[Saved entries]
»»

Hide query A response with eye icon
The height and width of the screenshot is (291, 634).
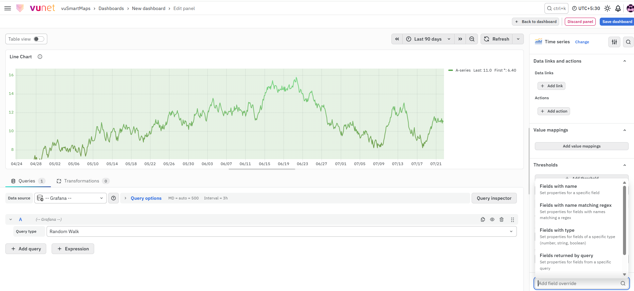pyautogui.click(x=492, y=219)
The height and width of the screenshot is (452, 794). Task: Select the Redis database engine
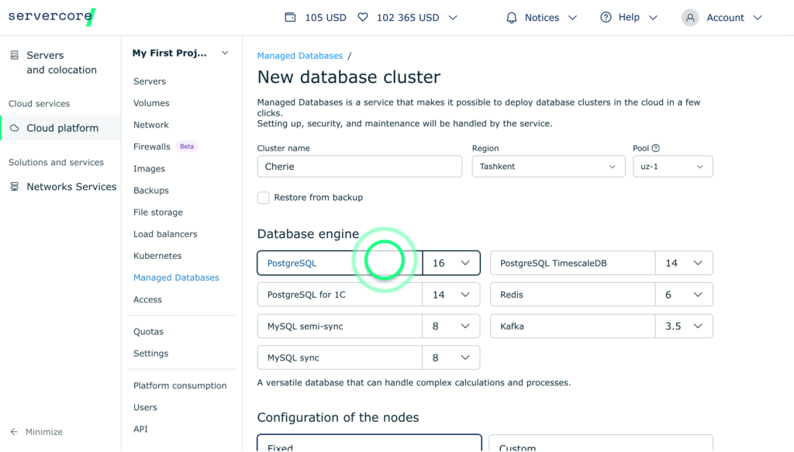(x=572, y=295)
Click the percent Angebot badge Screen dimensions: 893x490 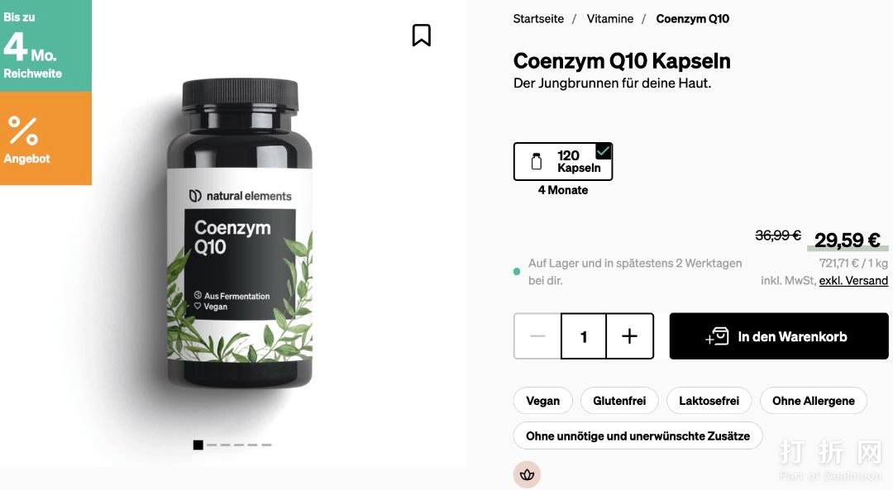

««

§ ACTIVITY
An exact copy is needed of the lines running from the one with "The height and width of the screenshot is (452, 794)." through the end of the data above, and of those lines only, without pictures.

§ TASK RESULT
The height and width of the screenshot is (452, 794). Task: Select the Redis database engine
(x=572, y=295)
Click the percent Angebot badge Screen dimensions: 893x490 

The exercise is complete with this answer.